Violinist in bandArt, he also carries out activities for people with special needs or who risk marginalization as head of its area of social integration. He is a member of London Symphony Orchestra and he usually performs and records both classical repertoire and film music with them (Star Wars, Harry Potter, among others). He has collaborated with groups like Danzalab, Lisarco Danza and Barrios Orquestados. In 2009 he premiered the Violin Concerto by José Brito with the Sinfonietta of Paris. Ballesteros has taught at Simón Bolívar Orchestra in Venezuela, New World Symphony, Jove Orquesta Nacional in Catalunya, Joven Orquesta Nacional de España and the Guildhall School of Music in London. He is currently a teacher at the prestigious Verbier Festival (Switzerland).

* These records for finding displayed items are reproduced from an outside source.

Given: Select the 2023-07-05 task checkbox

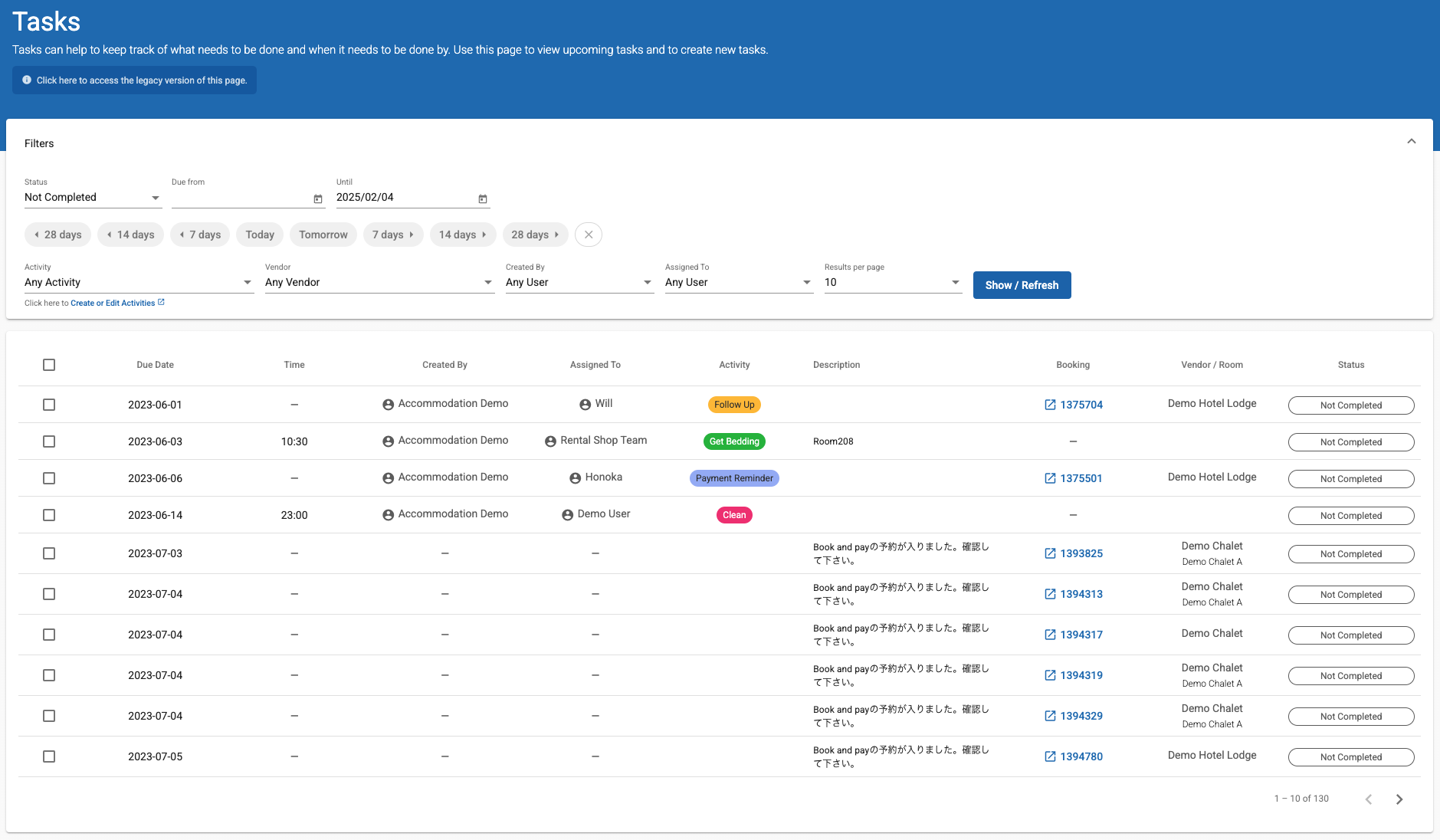Looking at the screenshot, I should click(49, 756).

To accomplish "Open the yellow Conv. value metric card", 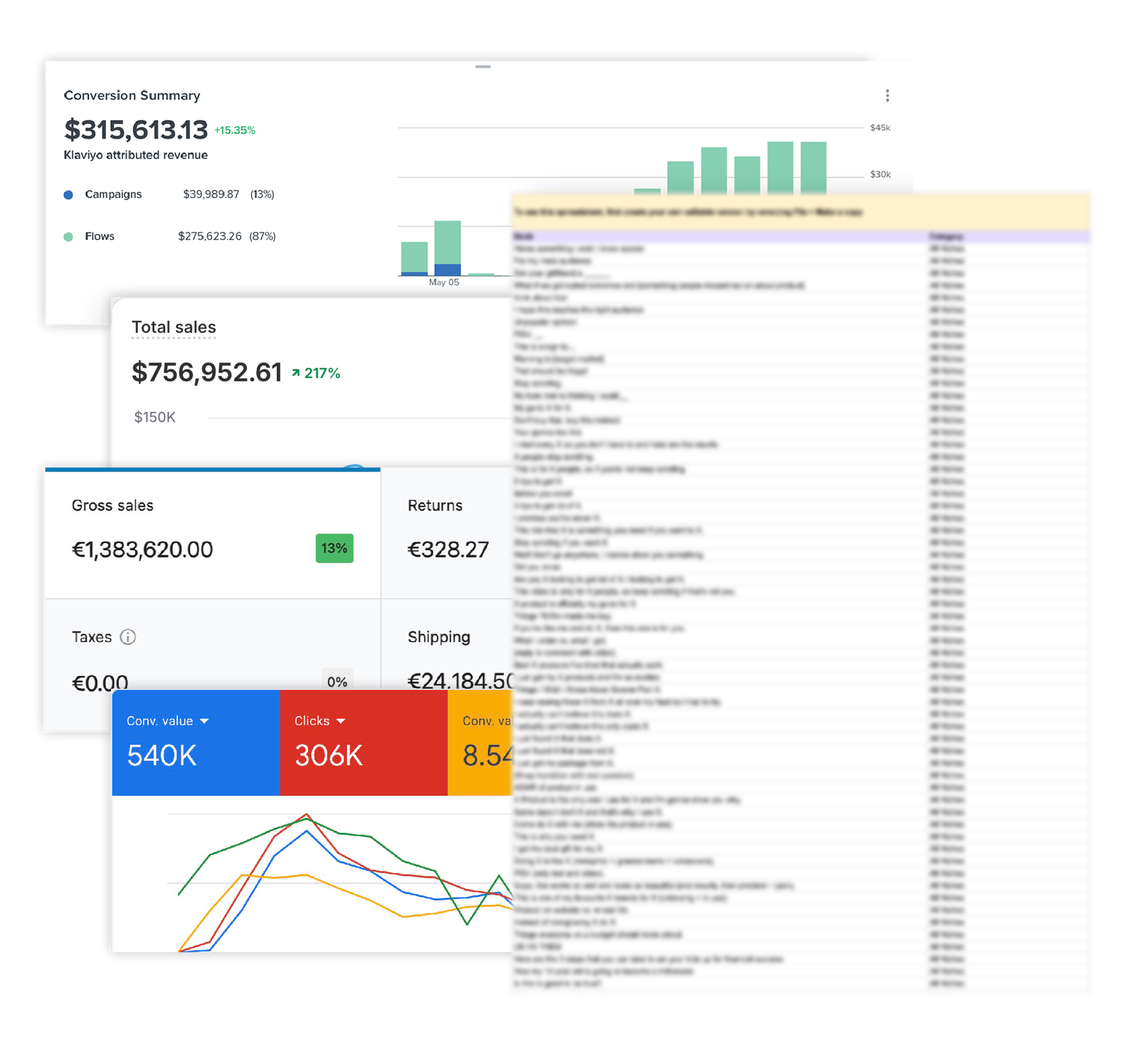I will click(x=479, y=743).
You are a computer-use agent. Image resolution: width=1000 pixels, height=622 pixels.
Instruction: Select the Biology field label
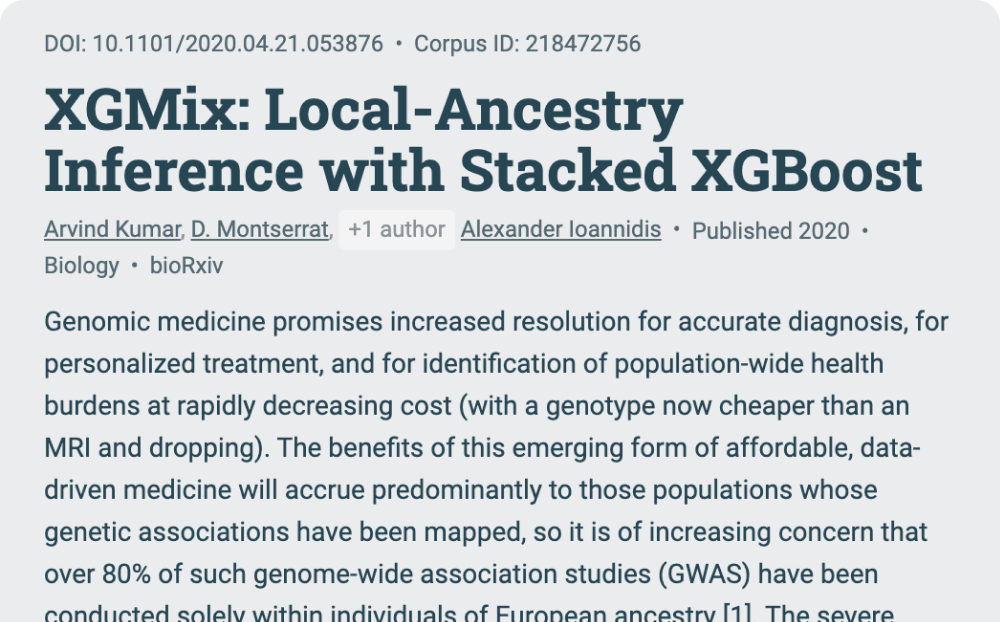[x=81, y=266]
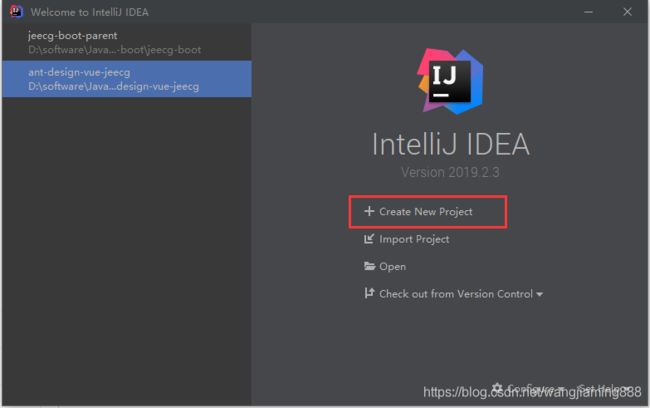Click the plus icon beside Create New Project
The width and height of the screenshot is (650, 408).
point(369,211)
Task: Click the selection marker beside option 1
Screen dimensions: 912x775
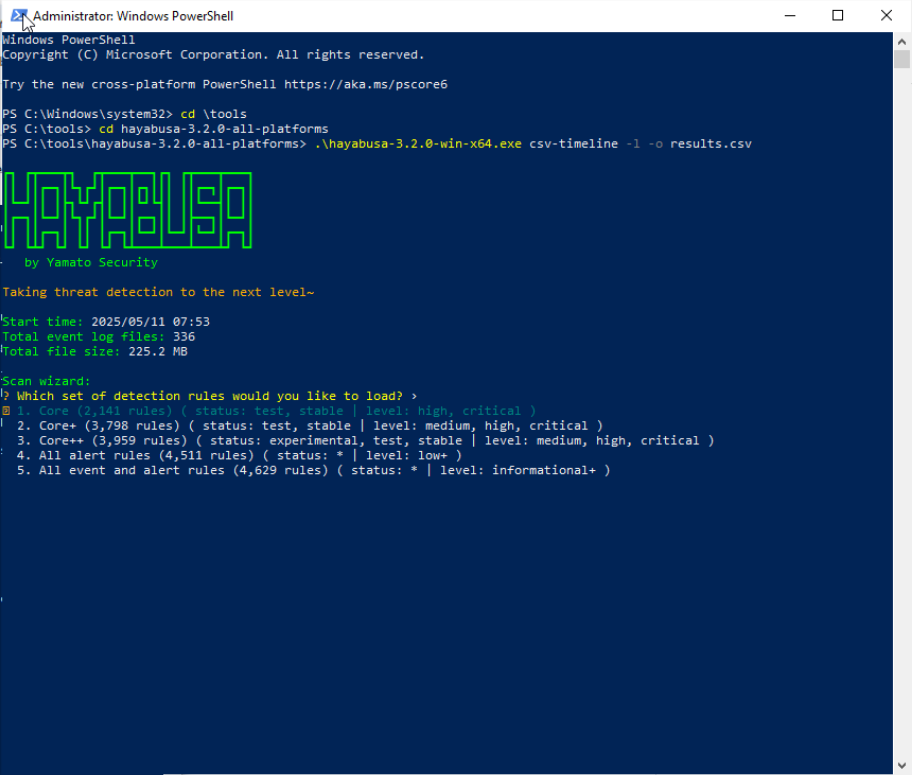Action: (x=6, y=411)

Gustavo Díaz-Jerez – piano

He is one of the greatest exponents in performance and musical creation in Spain. He has performed at Carnegie Hall, Allice Tully Hall, Musikverein, Concertgebouw, etc. In addition, as a soloist he has been conducted by Skrowaczevski, Fischer, Bamert, Lü Jia, Herbig, Encinar and Víctor Pablo, and has played with most of the leading Spanish orchestras, such as the Orquesta Filarmónica de Gran Canaria, the Orquesta Sinfónica de Tenerife, the Orquesta de la RTVE, the Orquesta Sinfónica de Galicia, etc., and with foreign formations such as the Budapest Festival Orchestra, the Turin Symphony, the Northern Symphonia, the Berliner Simphoniker, etc. He currently teaches at Musikene (Basque Country). He is a doctor in musical arts (Manhattan School of Music) and a full academic member at the Real Academia Canaria San Miguel Arcángel.